Exercise goal
Without including any pictures, reproduce all the lines below word for word.
#### Input ####
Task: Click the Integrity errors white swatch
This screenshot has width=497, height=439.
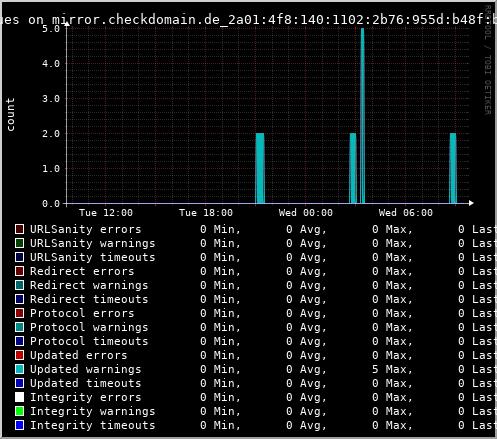Action: [19, 397]
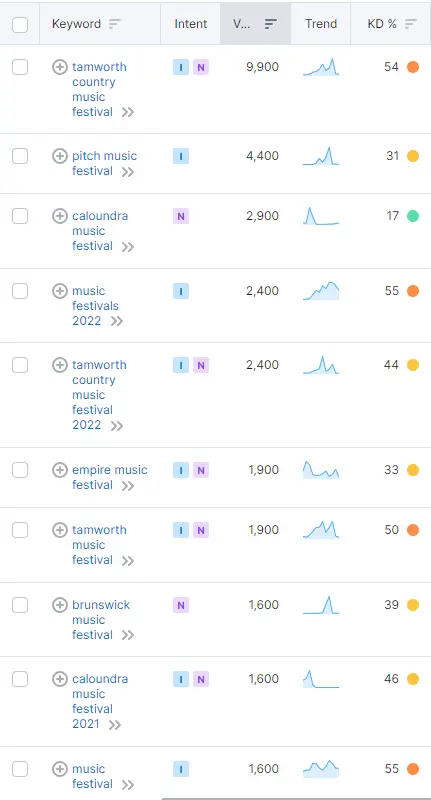Sort by KD % using sort icon
Image resolution: width=431 pixels, height=800 pixels.
click(x=411, y=24)
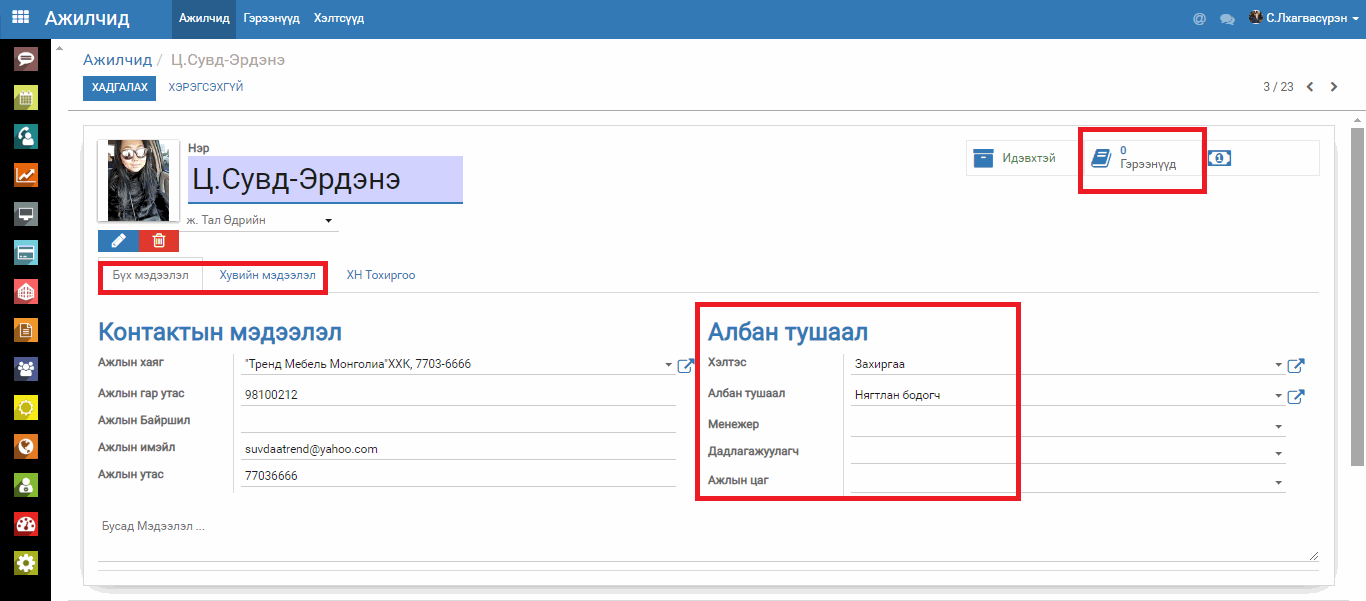The width and height of the screenshot is (1366, 601).
Task: Delete employee photo with red trash icon
Action: [x=159, y=240]
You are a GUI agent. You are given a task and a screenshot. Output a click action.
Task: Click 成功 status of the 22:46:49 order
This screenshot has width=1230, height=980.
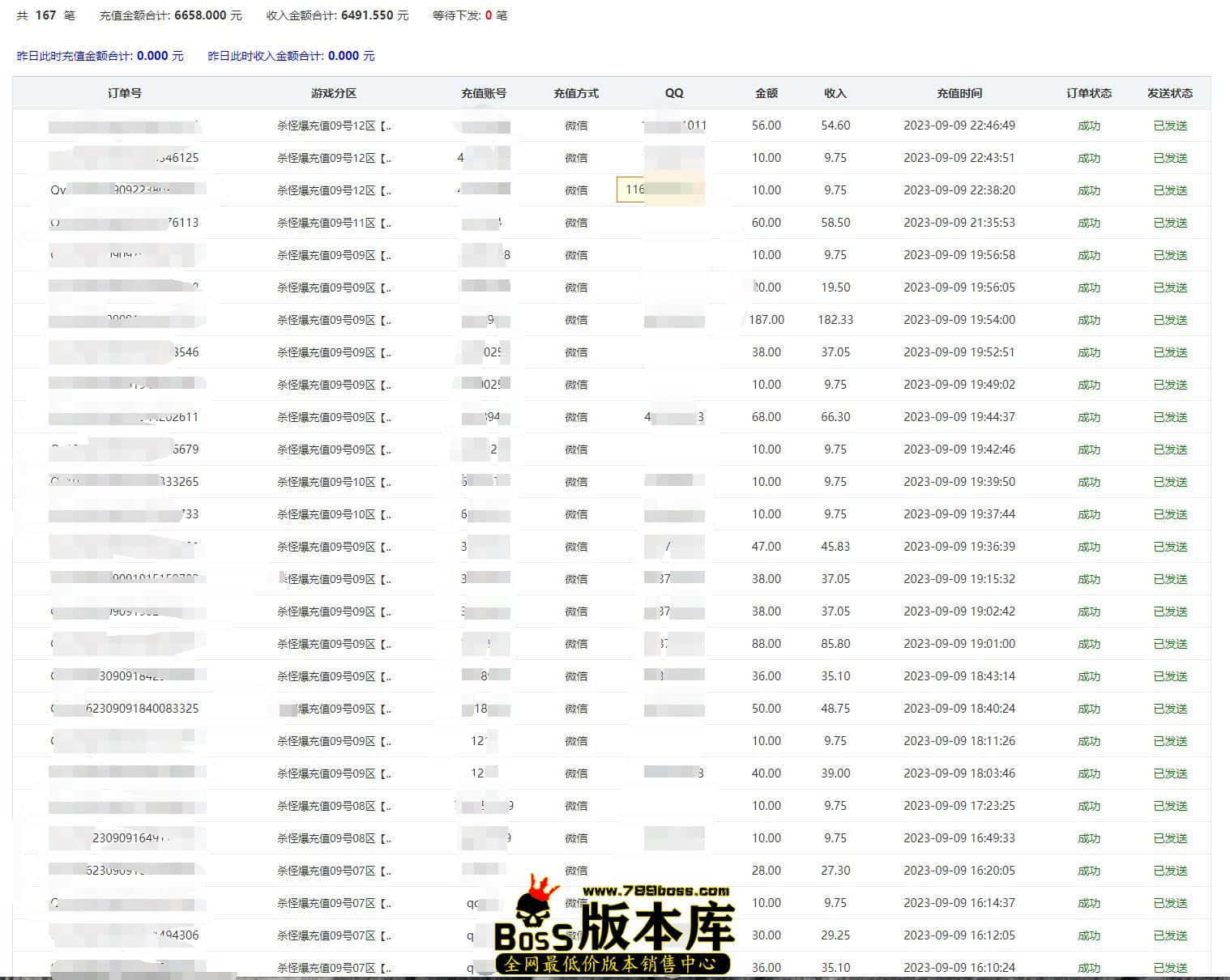tap(1089, 125)
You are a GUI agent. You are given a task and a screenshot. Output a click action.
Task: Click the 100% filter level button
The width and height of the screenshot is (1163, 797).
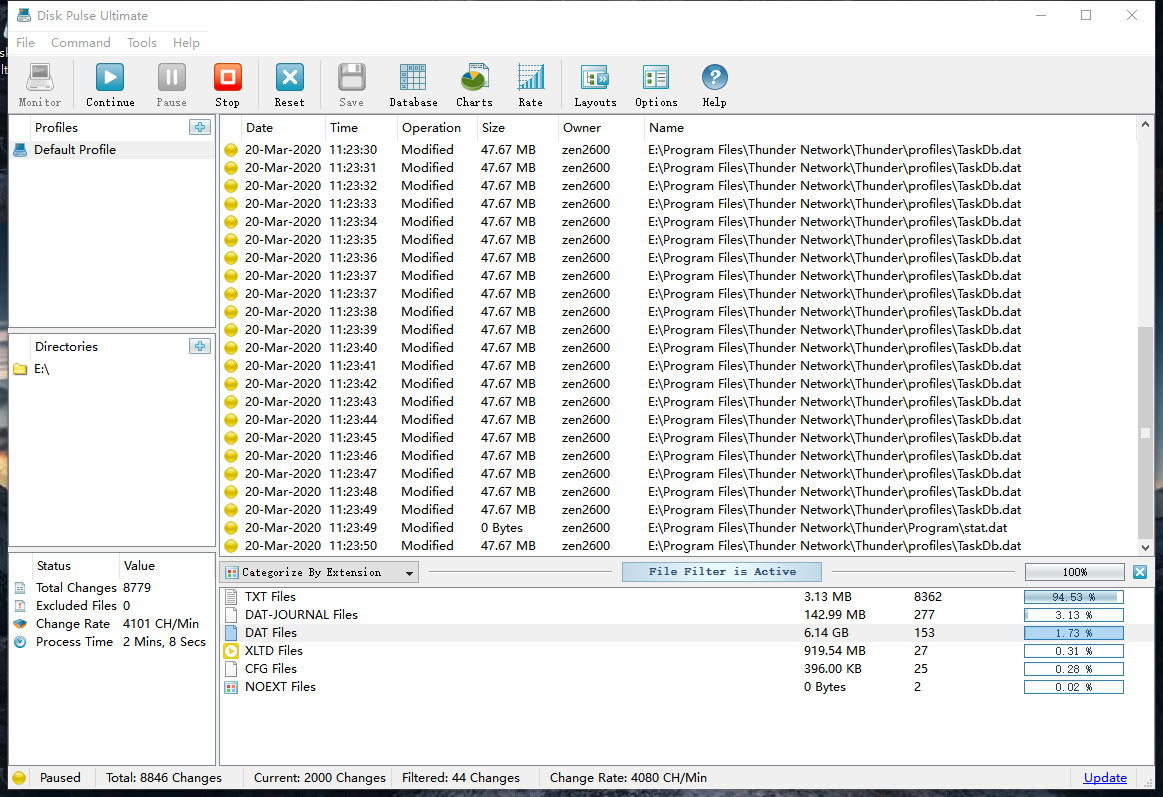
####
Finished task
Task: Click the Integrity errors white swatch
This screenshot has width=497, height=439.
Action: [19, 397]
Sort by KD % using sort icon
Image resolution: width=431 pixels, height=800 pixels.
click(x=411, y=24)
The width and height of the screenshot is (1366, 601).
Task: Delete employee photo with red trash icon
Action: [x=159, y=240]
You are a GUI agent. You are given a task and a screenshot. Output a click action.
Task: Click 成功 status of the 22:46:49 order
This screenshot has width=1230, height=980.
tap(1089, 125)
You are a GUI agent. You are given a task and a screenshot. Output a click action.
Task: Click the 100% filter level button
The width and height of the screenshot is (1163, 797).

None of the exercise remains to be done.